Video Games (Nov, 1997)
Bereits nach kurzer Spielzeit wurde ich positiv überrascht. Obwohl permanent Dutzende von Galgenvögeln um Euch herumturnen, trüben weder ein Polygon-Flackern noch unschöne Clipping-Effekte das geschulte Scharfschützen-Auge. Der Sound dröhnt fetzig aus den Surround-Boxen und untermalt das bleihaltige Söldner-Geschehen tatkräftig. Allein das wilde Geballere bereitet schon einen „Mordsspaß‘. Der amüsante Zweispielermodus setzt dem ganzen nach die rettende „Gut“-Krone auf. Jeder der Endgegner wartet mit einer anderen Taktiken auf. Gegenüber Namcos Time Crisis fehlt Judge Dredd allerdings noch einiges an spielerischer Raffinesse, was es in gleichwertige „Virtua Police‘-Regionen aufsteigen lassen würde. Fazit: Freizeitcowboys mit Lichtpistole werden auf jeden Fall kurzweiligen Spaß damit haben.
NowGamer (Nov 23, 1997)
Judge Dredd is one of those games which showed early promise, but ultimately lacks the feel-good-factor of Time Crisis. Graphically it is incredibly primitive and the gameplay is bonejarringly repetitive. It’s on a par with Area 51, but as a Dredd licence, it is very poor.
PSM (May, 1998)
Where Judge Dredd really fails is it's total lack of being fun. Levels are a chore at best, totally devoid of anything that resembles skill. In fact, we've found that the best way to beat a level is to just find all the hidden health. In many instances, the enemies are actually part of the streaming FMV. They look nice, but killing them is pure luck at best. It also looks really cheesy when the big boss simply dies after you haven't shot him for 10 seconds or so. Design decisions like this bring this game down from mediocrity to junk. Our advice is simple: stay away from this one at all costs-no matter how much you like the character.

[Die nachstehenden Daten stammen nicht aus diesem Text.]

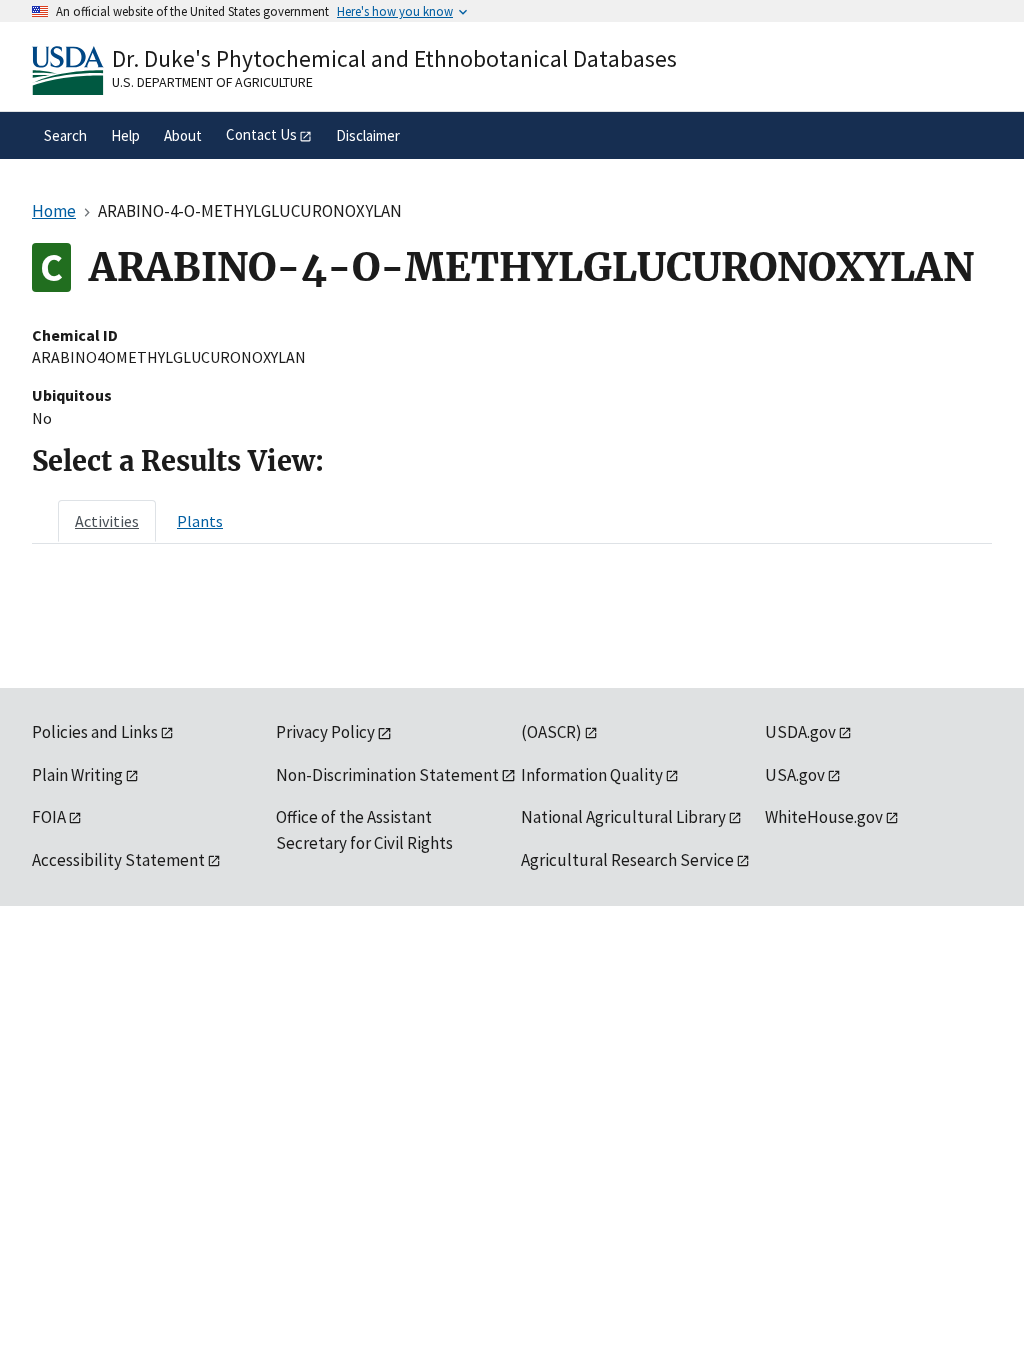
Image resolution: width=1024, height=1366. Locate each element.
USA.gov (795, 775)
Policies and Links (95, 732)
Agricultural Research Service (627, 860)
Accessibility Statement (118, 860)
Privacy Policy (325, 732)
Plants (200, 521)
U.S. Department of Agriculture (212, 82)
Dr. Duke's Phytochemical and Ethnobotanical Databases (394, 58)
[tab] (107, 521)
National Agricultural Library (623, 817)
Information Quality (592, 775)
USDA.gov (800, 732)
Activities (107, 521)
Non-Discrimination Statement (387, 775)
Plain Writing (77, 775)
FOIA (49, 817)
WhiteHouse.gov (824, 817)
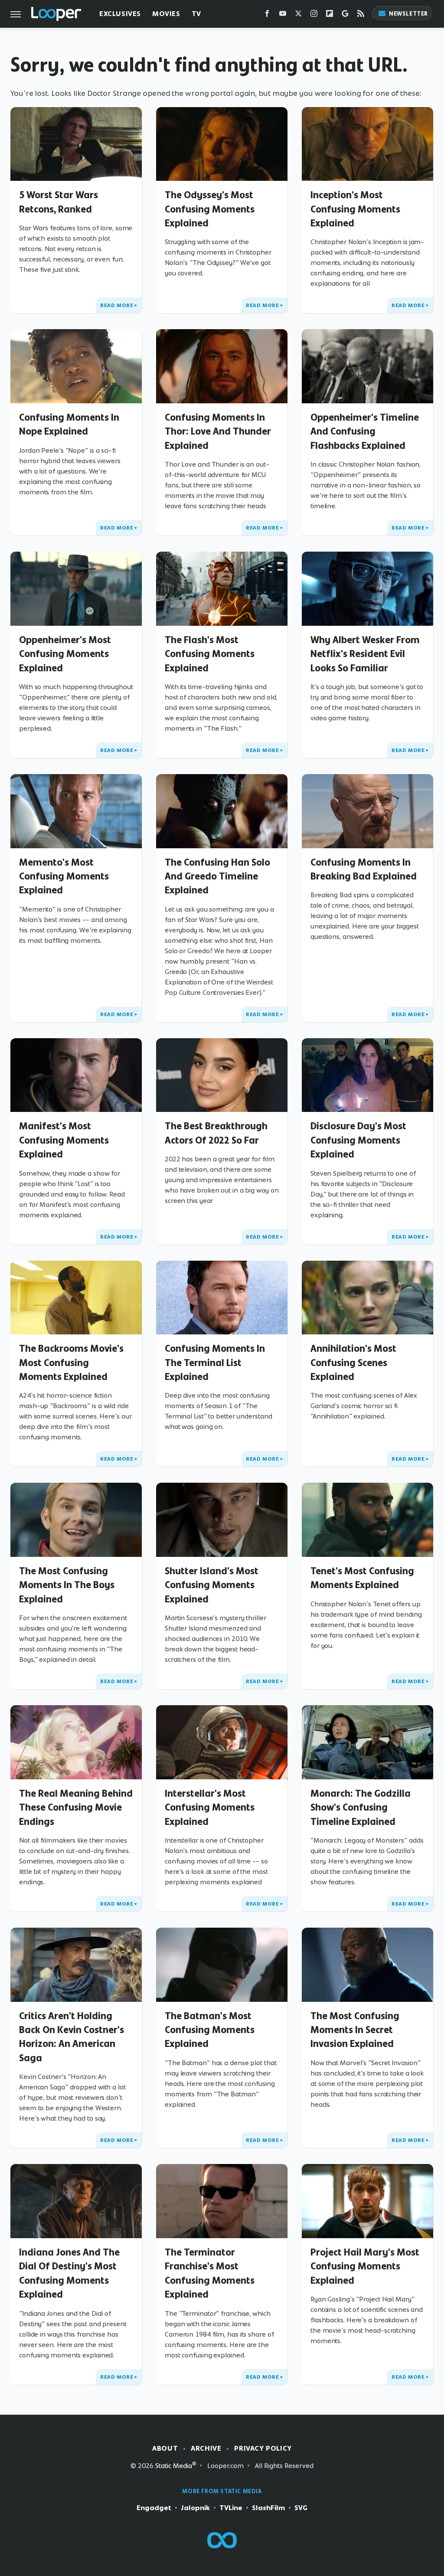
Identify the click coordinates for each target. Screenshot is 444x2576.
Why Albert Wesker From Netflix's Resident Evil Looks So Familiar (365, 654)
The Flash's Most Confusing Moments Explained (210, 654)
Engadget (154, 2507)
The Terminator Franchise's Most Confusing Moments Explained (210, 2273)
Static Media (173, 2465)
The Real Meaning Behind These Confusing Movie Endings (76, 1807)
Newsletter (408, 13)
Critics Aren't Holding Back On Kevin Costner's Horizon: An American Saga (71, 2037)
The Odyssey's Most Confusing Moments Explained (210, 209)
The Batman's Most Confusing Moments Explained (210, 2030)
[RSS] (360, 15)
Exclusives (120, 13)
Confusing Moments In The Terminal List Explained (215, 1362)
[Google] (345, 15)
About (165, 2448)
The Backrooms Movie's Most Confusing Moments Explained (71, 1362)
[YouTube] (282, 15)
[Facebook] (267, 15)
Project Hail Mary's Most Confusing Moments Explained (364, 2266)
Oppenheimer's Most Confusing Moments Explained (65, 654)
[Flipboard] (329, 15)
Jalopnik (195, 2507)
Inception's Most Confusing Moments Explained (355, 209)
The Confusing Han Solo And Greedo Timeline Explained (217, 876)
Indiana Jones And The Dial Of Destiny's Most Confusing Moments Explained (69, 2273)
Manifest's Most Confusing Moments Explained (64, 1140)
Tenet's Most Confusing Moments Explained (362, 1578)
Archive (206, 2448)
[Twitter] (298, 15)
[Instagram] (314, 15)
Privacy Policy (262, 2448)
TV (196, 13)
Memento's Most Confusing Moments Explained (64, 876)
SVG (300, 2507)
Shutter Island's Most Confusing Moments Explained (211, 1585)
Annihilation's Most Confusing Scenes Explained (353, 1362)
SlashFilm (268, 2507)
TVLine (230, 2507)
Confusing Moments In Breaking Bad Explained (363, 869)
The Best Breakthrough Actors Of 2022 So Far (216, 1133)
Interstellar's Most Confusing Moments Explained (210, 1807)
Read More (116, 305)
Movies (166, 13)
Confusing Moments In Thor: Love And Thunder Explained (218, 431)
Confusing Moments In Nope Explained (69, 424)
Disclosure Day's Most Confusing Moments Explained (358, 1140)
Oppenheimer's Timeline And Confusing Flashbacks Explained (364, 431)
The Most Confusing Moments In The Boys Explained (66, 1585)
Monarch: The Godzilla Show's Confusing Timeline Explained (360, 1807)
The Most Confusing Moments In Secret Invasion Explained (354, 2030)
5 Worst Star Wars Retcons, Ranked (58, 202)
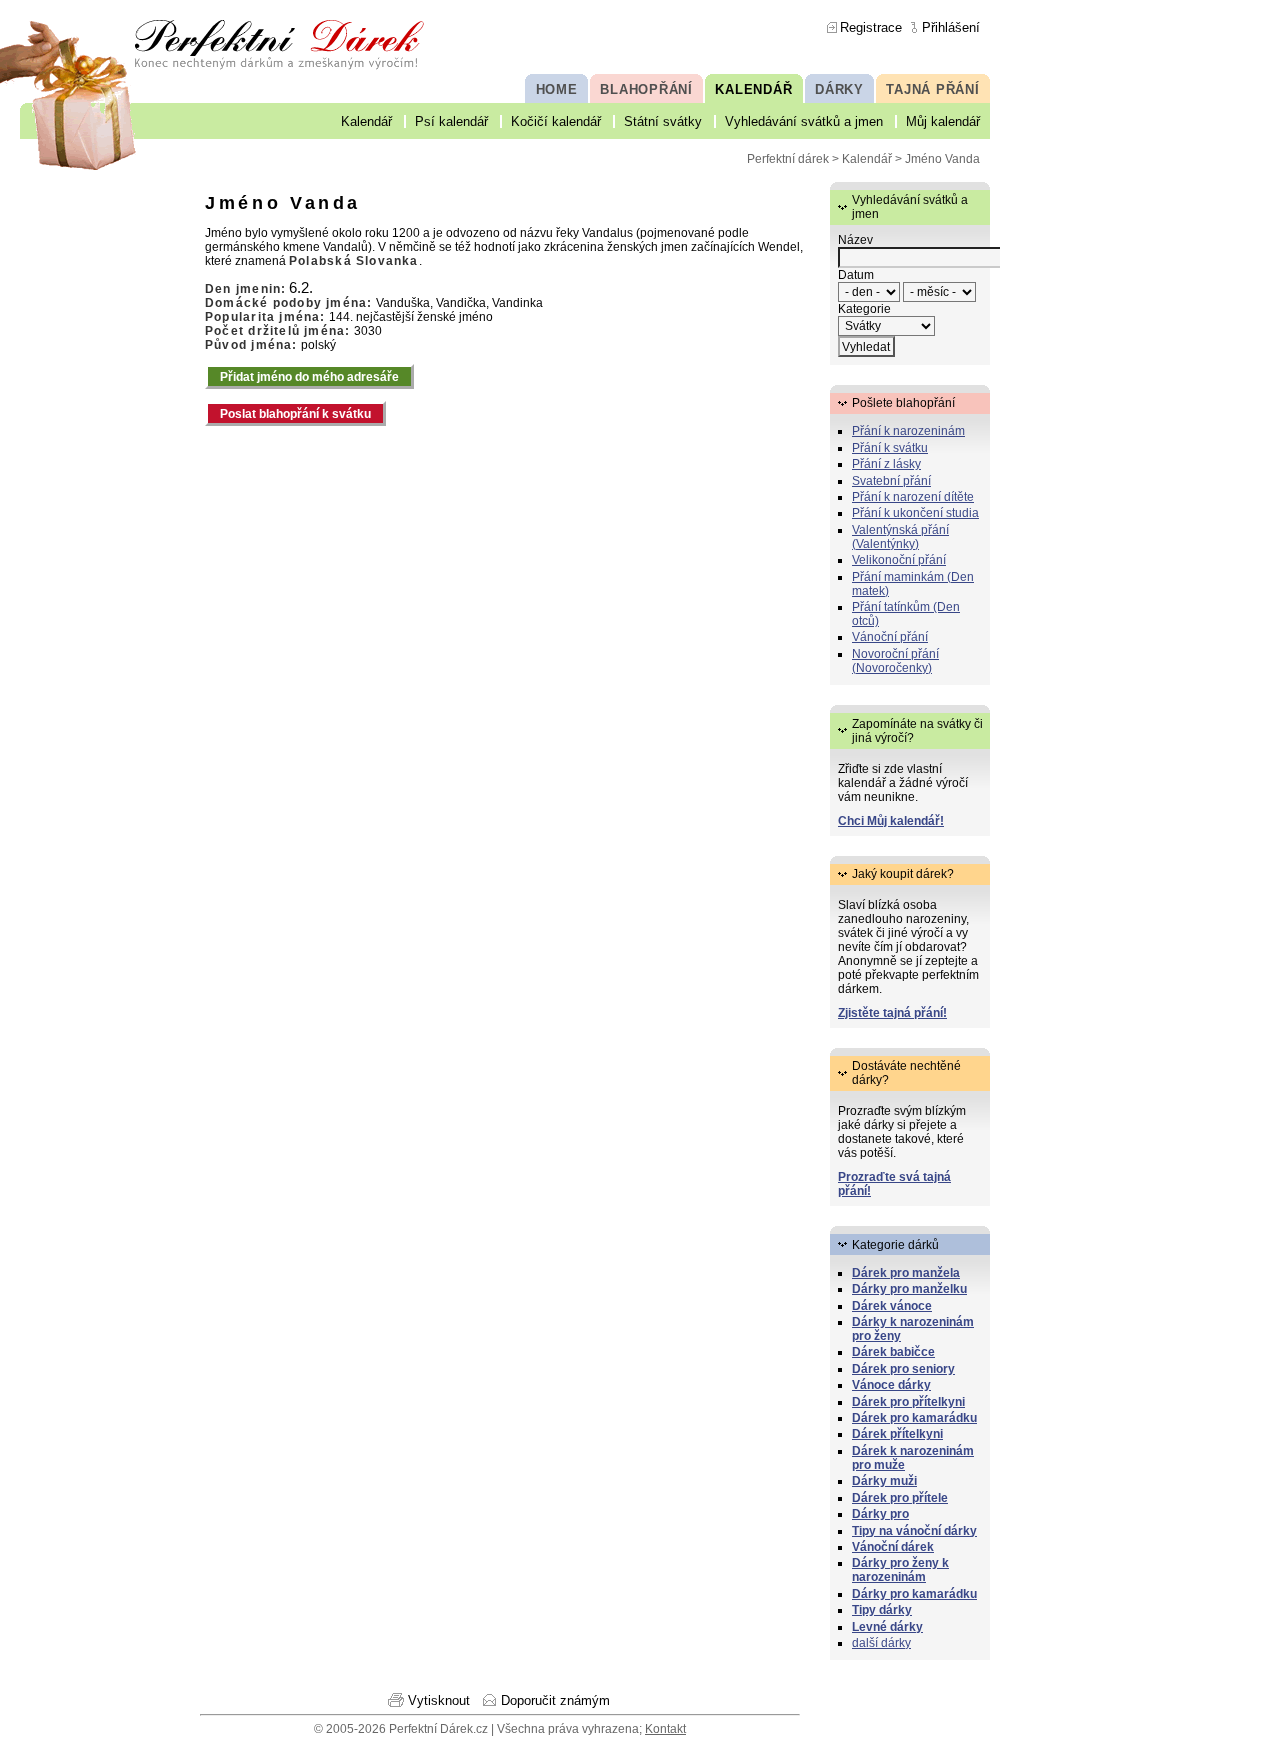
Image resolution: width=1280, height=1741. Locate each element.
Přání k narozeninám (908, 431)
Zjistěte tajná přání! (892, 1013)
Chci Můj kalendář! (891, 821)
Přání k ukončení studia (915, 513)
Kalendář (366, 121)
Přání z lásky (886, 464)
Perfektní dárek (788, 159)
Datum (856, 275)
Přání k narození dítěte (913, 497)
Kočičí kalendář (556, 121)
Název (855, 240)
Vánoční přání (890, 637)
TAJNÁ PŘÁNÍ (932, 89)
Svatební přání (891, 481)
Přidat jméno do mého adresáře (309, 377)
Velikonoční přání (899, 560)
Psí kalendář (451, 121)
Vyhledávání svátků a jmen (804, 121)
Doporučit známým (555, 1700)
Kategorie (864, 309)
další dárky (881, 1643)
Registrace (871, 27)
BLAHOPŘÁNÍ (646, 89)
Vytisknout (439, 1700)
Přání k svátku (890, 448)
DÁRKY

Game Revolution (May, 1998)
My friend crowed the news of his victory in my face. He had walked into my room, found Judge Dredd, which he had never played before, and completed it within a half-hour. "Well", I thought, "there goes someone's fifty bucks." This game has some positive features, but, for the most part, it consists of a whole host of problems.
GameSpot (Apr 08, 1998)
To all but a few comic book aficionados, the Judge Dredd name stands for a bad movie, a few bad video games, and a pretty decent pinball machine. And even though this latest offering from Activision is based on the Judge Dredd comic series rather than the Stallone magnum opus, it fits right in as just another bad video game. Even though most avid light-gun fans are probably starving for another game, this is one they'd be better off without.
IGN (Apr 01, 1998)
Shooting games 'draw' on that nearly indescribable quality that dwells deep in the hearts of men. It's that pure desire to shoot everything that moves. In the arcades light-gun shooters found immense success because of their ease of 'pickupability' (a new word), and tease that you can pick off every target thrown your way. So, what better game to make than Judge Dredd, the shooter? Saddle a great, violent comic book hero with the urgent shooter, and boom, success. Well, no, not really.